March 26th – 28th, 2012
What a wonderful place Quebec City is. As you walk around the old town streets it is hard to believe you are in North America! The city on the Saint Lawrence River was founded in 1608 (the first French explorers actually built a fort there in 1535) and looks like it is straight out of France with most buildings being very European in appearance and this is topped off by everyone speaking French and everything being written in French too!
Quebec City was part of the French empire and was the capital of New France. The city was used as the main base for French attacks against New England during the French and Indian Wars which were colonial wars that spanned 74 years (1688 – 1697, 1702 – 1713, 1744 – 1748 and 1754 – 1763 the latter was the colonial equivalent of the Seven Years War in Europe which involved all the European great powers of that time). Many battles were fought between the French and the British culminating in the loss of Quebec City to the British in 1759 following the Battle of the Plains of Abraham (now a park in the city). Eventually France surrendered New France to the British in 1763.

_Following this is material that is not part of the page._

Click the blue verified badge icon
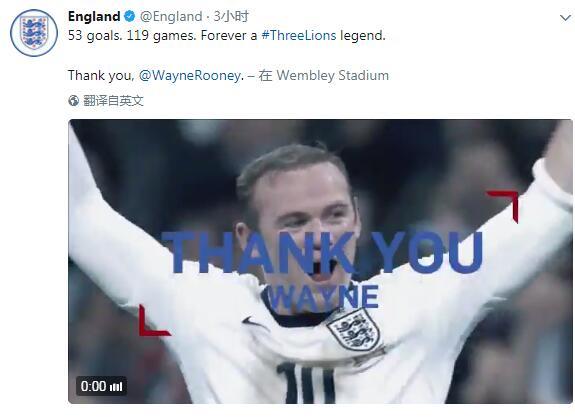This screenshot has height=418, width=575. (130, 16)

During the American Revolutionary War (1775 – 1783) the city of Quebec was attacked by revolutionaries to try to free it but the British forces defeated them. When America and the British went to war again in the War of 1812 the city was not attacked but in 1820 the British built the Citadel of Quebec a fortress that turned the city into a virtual “Gibraltar of North America“. There were no further American attacks but the British remained in Quebec until 1871. The Citadel still exists today and is still and active military base for the Canadians (you can take an interesting guided tour). In addition there are fortress walls bristling with old cannons surrounding the old town which are the last remaining in North America outside of Mexico (the old town and fortress walls were declared a UNESCO World Heritage Site in 1985).
Today Quebec City is the seat of parliament for the province of Quebec and has many interesting museums, churches and historic places to visit. There is plenty of great food to eat there too! The city skyline is dominated by the massive and impressive Fairmont Le Chateau Frontenac hotel (opened in 1893 it has over 600 guest rooms).
I find it interesting that despite such a long period of British rule the French Canadians still keep so much of their traditions and language. I visited the parliament building and sat in during a session and I can assure you all political discussions were in French!
The weather during my visit was pretty crazy. The first day it was kind of sunny but freezing! The temperature was -7 celsius (around 19F) on the day I arrived with a really cold wind, the second was sunny and warmer, if you call 3 celsius warmer (37F)! The last day I have no idea what temperature it was but it was cold and snowed all day! Even so I found this a very unique experience as I got to see the buildings in very different conditions which made for interesting photos and the cold didn’t bother me too much as I was busy exploring this fantastic city all day!